Hāpu Connectedness Project - Rengarenga Marae
Marae (meeting place) are unique to Aotearoa New Zealand, but specifically to Māori culture. They embody ancestors and Māori consider them as tāonga (treasures). They are commonly on hapū (sub-tribe) and iwi (tribe) turangawaewae (place to stand) and equally important, they are central to Māori identity. To have a turangawaewae means having a place to stand, to belong and connect to that place. The dilemma for Ngāti Mōtai is that we do not have a marae, a place to stand and as a result, a vital part of our identity is missing.
Based on semi-structured interviews with descendants of Ngāti Mōtai and complemented with historical narratives derived from Treaty settlement documentation, this thesis explores the history of the traditional marae of Ngāti Mōtai, Rengarenga Marae, and its people. In doing so, I intend to contribute to hapū aspirations to collate information about the original marae in order to begin rebuilding our marae and re-establishing our identity as a hapū of Rengarenga Marae.

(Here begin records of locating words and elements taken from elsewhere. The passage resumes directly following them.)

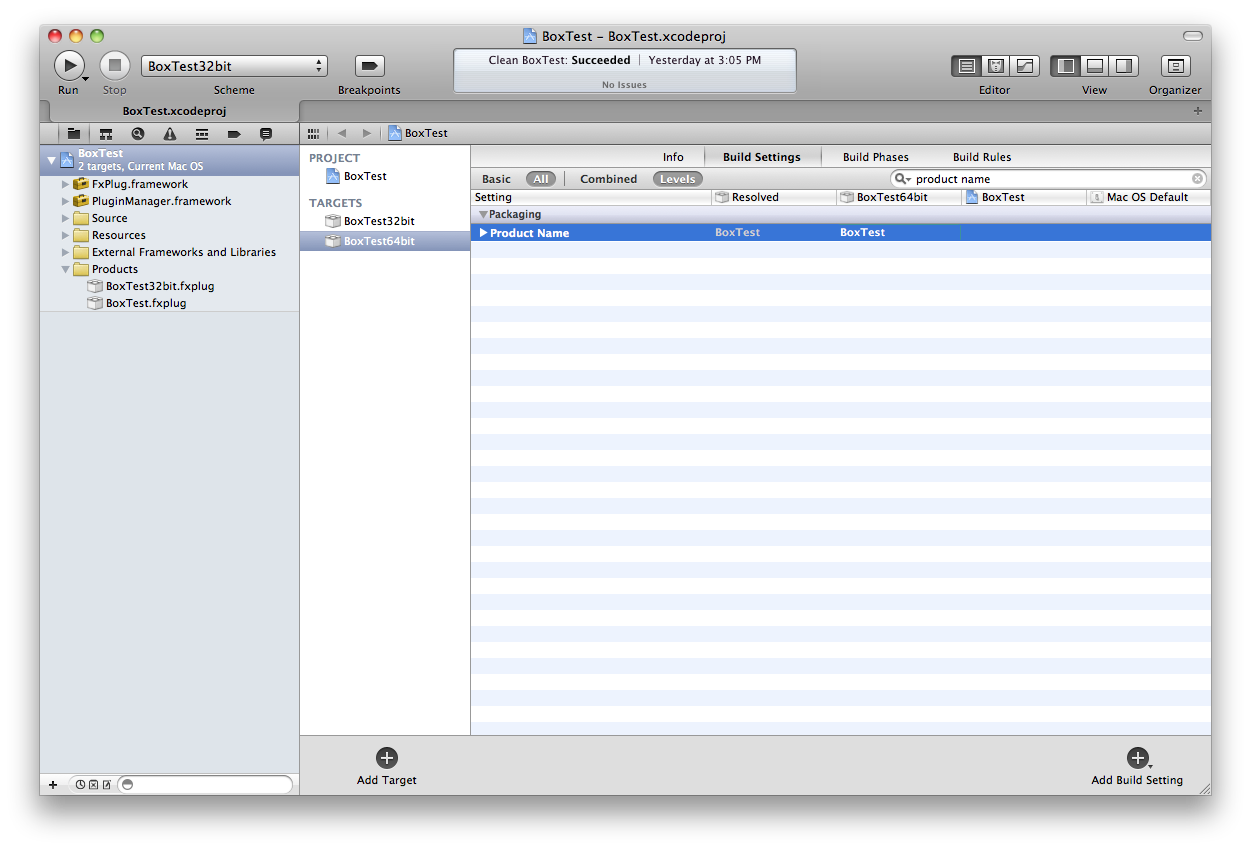Switch to the Version editor
The width and height of the screenshot is (1251, 850).
pos(1024,66)
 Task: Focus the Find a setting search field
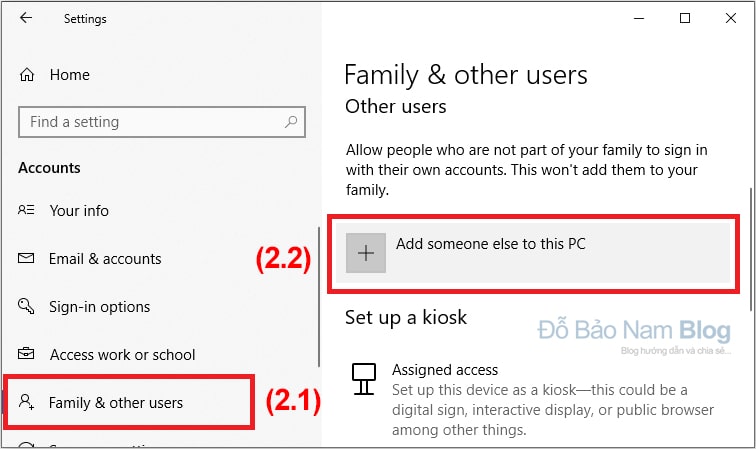[x=162, y=122]
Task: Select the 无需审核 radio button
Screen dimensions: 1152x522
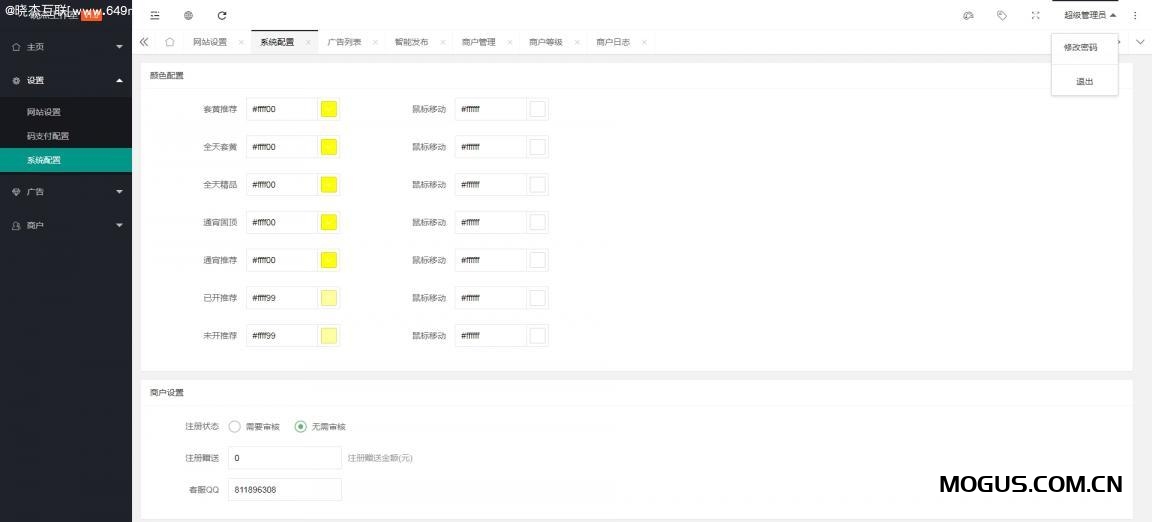Action: (301, 426)
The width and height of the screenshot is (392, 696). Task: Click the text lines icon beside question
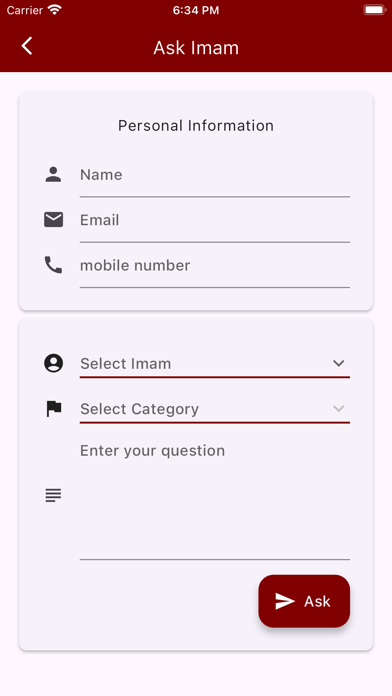click(53, 495)
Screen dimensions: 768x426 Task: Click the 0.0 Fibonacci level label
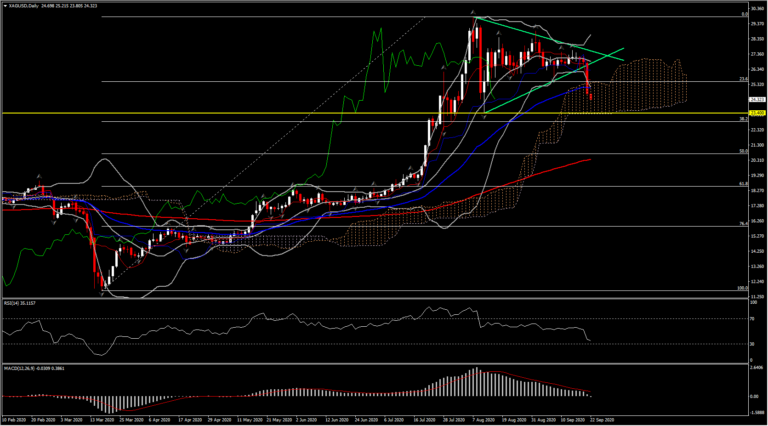point(744,14)
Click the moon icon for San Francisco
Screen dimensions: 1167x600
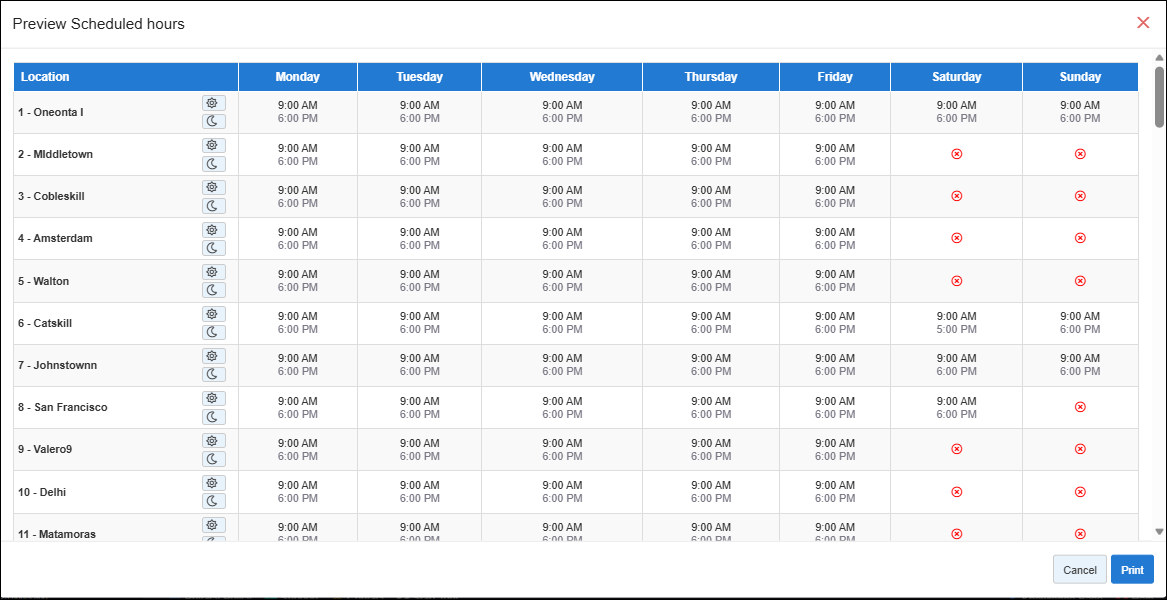coord(213,416)
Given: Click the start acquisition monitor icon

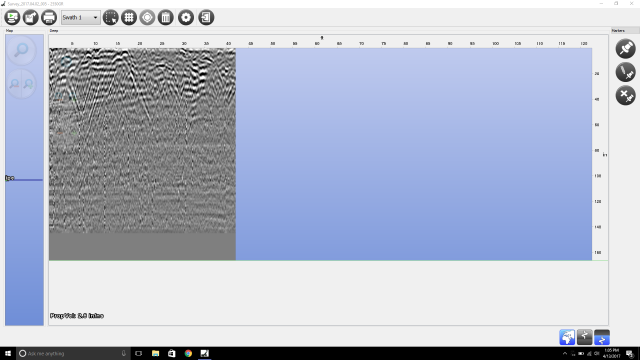Looking at the screenshot, I should 12,18.
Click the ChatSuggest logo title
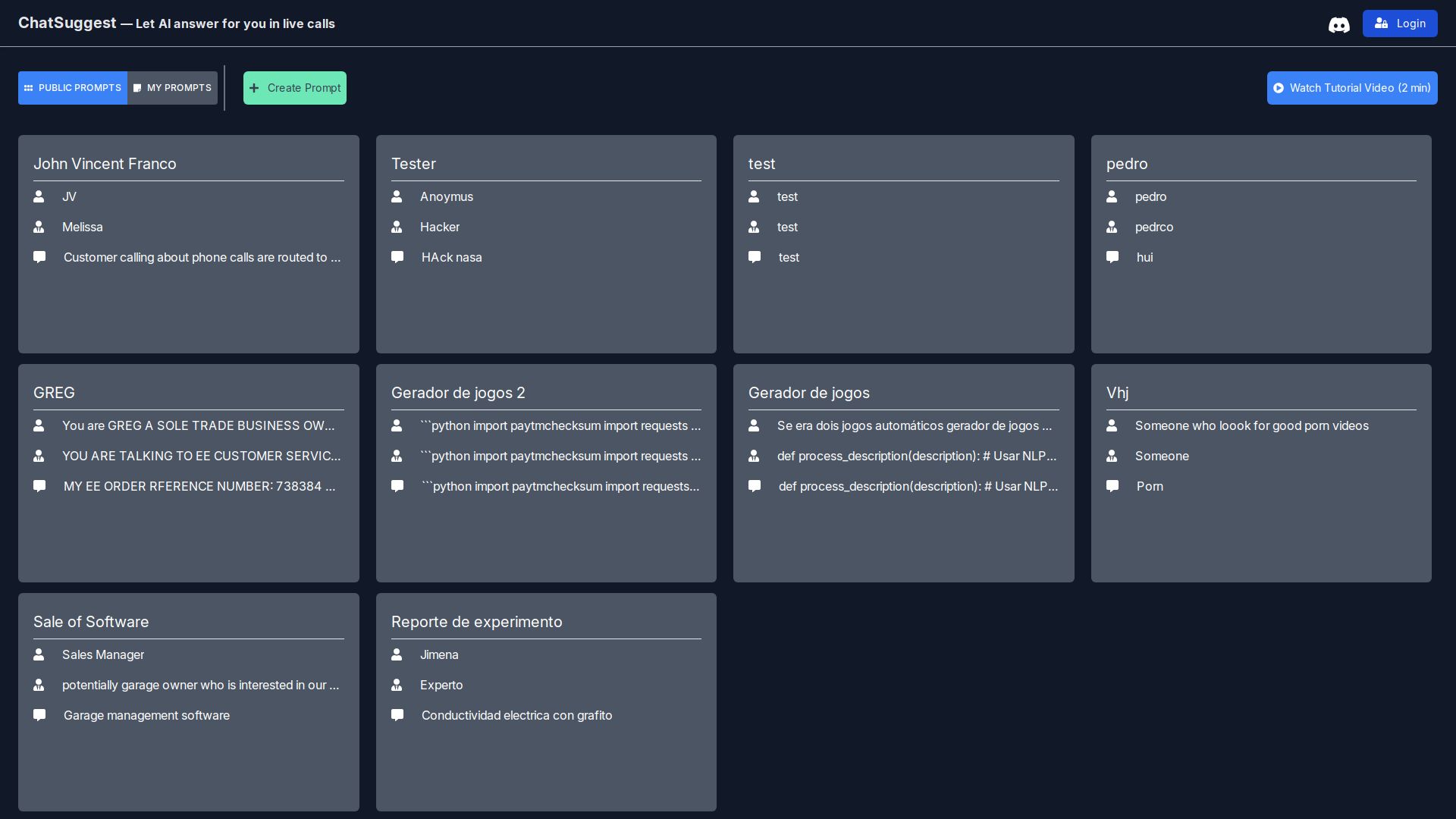 point(67,23)
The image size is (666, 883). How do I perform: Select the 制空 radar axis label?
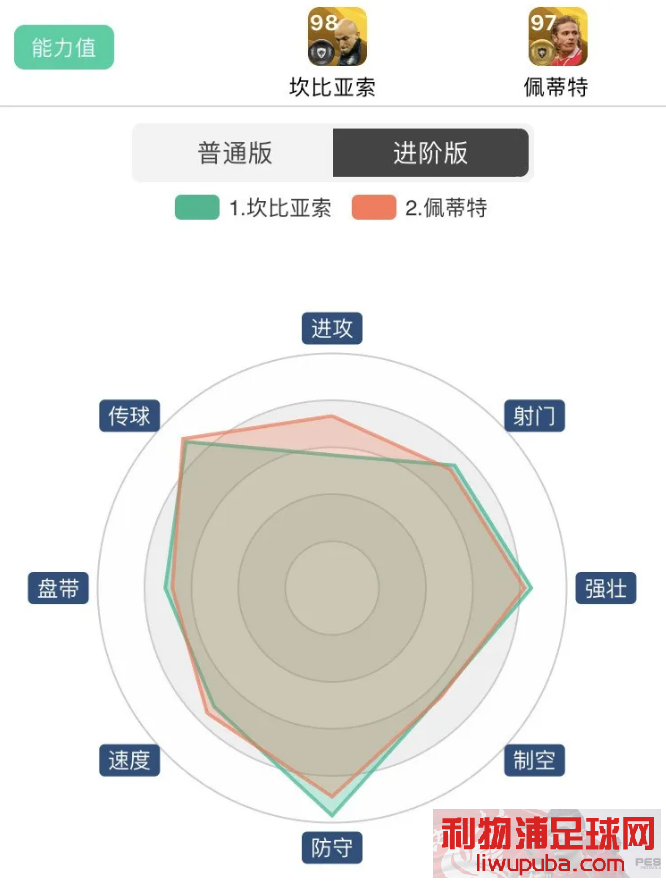534,760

This research has found that actions of the Crown in the 1880s resulted in Ngāti Mōtai being wrongfully dispossessed of customarily owned land, in particular, Whaiti Kuranui 6C2C West A which contained significant cultural and historic sites, including Rengarenga Marae. The partition of Whaiti Kuranui in the 1880s ultimately led to the alienation of Whaiti Kuranui 6C2C West A and the separation of Ngāti Mōtai from Rengarenga Marae.
Ngāti Mōtai are currently planning the rebuild of the marae, albeit not on the original site but on ancestral Ngāti Mōtai land. The Ngāti Mōtai vision for Rengarenga Marae is “A puna (spring) from which to grow” and encapsulates a foundation stone where the mauri (life force) of the marae is kept safe and warm and will provide a turangawaewae for the generations to come. Whānau (family) and hapū are critical to this transformation.
However, at present, the rebuild is largely uncoordinated. This thesis suggests that by drawing on marae/hapū-based projects from other regions there is scope for increased cohesion and collaboration amongst the hapū in order to develop innovative strategies. The aspirations that we hold for our marae can be achieved by a community-based approach.